L’on constatera que, en l’occurrence, le tribunal n’a pas donné à l’absence d’examen médical d’autre conséquence que le constat de l’illégalité de la décision de fin de reconnaissance d’invalidité. Il fait grief à l’assuré social de ne pas, de son côté, être en mesure d’établir l’existence de la persistance de son incapacité de travail à partir de la date en cause. Si ceci avait pu être fait, il y a tout lieu de penser que le tribunal aurait recouru à la désignation d’un expert.

Signalons que, dans un jugement du 22 janvier 2020, le Tribunal du travail de Liège (Trib. trav. Liège, div. Liège, 22 janvier 2020, R.G. 14/399.275/A) a conclu de son côté, dans l’hypothèse où la mutuelle n’avait pas respecté la procédure imposée par la loi (n’ayant procédé à aucun examen médical) qu’elle n’avait pu prendre de décision négative quant à la reconnaissance de l’incapacité de travail et que l’assuré social était dès lors toujours présumé réunir les conditions d’une telle reconnaissance pour la période contestée.

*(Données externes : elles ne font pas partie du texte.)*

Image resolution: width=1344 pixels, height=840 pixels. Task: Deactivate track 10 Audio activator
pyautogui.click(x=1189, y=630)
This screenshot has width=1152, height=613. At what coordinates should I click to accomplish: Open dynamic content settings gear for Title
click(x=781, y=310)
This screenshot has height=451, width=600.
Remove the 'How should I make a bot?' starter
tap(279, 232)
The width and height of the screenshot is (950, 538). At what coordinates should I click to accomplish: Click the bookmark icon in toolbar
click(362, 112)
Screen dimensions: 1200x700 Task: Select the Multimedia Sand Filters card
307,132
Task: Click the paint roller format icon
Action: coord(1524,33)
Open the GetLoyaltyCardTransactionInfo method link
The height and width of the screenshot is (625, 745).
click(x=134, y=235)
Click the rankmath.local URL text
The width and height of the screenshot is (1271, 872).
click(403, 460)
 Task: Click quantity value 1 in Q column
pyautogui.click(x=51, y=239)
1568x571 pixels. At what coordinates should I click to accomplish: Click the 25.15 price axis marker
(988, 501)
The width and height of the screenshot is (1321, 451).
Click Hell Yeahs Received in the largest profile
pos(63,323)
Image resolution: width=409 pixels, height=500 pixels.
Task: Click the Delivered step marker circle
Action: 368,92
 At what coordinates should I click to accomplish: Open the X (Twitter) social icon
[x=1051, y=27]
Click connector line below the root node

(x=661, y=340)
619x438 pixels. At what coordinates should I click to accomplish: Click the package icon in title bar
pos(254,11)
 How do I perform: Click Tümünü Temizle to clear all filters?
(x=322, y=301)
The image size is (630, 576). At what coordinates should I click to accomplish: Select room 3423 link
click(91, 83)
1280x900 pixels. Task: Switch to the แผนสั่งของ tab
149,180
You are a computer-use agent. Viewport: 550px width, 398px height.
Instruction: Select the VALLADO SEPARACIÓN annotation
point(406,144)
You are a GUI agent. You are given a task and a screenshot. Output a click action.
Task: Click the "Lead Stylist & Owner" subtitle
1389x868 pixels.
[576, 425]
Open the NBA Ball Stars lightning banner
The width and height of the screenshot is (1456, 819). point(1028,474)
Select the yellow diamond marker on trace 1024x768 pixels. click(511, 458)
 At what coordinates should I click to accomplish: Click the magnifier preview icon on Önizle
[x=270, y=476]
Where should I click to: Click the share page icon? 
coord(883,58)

Au-delà de la période infractionnelle (également retenue en l’espèce par les juridictions pénales), le demandeur réunissait toujours les conditions d’assurabilité lui donnant accès aux indemnités d’assurance maladie-invalidité. Le tribunal a également renvoyé à l’arrêt de la Cour de cassation du 23 mai 2016 ci-dessus ainsi qu’à l’arrêt de la Cour constitutionnelle du 19 février 2015 (C. const., 19 février 2015, n° 21/2015).